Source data
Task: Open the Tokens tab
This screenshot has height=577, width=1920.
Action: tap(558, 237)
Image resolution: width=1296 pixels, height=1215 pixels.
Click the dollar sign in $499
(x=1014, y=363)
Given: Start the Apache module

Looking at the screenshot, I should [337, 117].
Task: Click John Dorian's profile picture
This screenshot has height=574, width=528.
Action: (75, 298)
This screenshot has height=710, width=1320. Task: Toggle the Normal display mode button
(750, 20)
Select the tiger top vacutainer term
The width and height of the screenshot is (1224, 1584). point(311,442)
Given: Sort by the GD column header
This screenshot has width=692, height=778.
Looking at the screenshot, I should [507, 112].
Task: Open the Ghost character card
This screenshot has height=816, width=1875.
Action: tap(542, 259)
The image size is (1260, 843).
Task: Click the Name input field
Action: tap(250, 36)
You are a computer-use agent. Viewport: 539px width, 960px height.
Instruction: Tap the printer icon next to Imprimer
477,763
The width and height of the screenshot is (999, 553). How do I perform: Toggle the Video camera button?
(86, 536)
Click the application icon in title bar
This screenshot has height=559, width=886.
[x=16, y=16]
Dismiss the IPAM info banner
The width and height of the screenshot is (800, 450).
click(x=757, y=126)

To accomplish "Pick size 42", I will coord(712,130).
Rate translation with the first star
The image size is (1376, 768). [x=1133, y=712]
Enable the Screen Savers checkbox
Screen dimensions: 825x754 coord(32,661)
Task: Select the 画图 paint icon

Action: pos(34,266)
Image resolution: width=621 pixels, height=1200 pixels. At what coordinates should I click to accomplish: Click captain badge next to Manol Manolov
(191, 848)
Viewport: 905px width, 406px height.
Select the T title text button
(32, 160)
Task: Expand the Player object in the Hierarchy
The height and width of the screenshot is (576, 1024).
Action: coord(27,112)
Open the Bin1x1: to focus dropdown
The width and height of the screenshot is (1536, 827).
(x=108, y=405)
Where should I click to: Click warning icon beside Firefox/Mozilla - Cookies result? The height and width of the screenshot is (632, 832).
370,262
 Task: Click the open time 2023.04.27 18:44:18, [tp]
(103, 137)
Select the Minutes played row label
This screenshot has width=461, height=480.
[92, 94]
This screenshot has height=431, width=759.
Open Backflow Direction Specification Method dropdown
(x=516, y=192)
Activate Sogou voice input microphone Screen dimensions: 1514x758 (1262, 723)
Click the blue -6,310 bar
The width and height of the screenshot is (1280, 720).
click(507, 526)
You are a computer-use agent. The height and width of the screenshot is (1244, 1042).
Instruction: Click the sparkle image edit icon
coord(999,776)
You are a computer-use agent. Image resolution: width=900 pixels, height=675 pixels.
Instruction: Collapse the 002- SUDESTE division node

EXERCISE OBJECTIVE.
Which of the lines above mention the word "agent"? Pull those lines out.

RESPONSE TO THIS TASK.
You are a computer-use agent. Viewport: 539px width, 960px height.
You are a computer-use agent. The height and width of the screenshot is (1244, 1042).
You are a computer-use agent. Image resolution: width=900 pixels, height=675 pixels.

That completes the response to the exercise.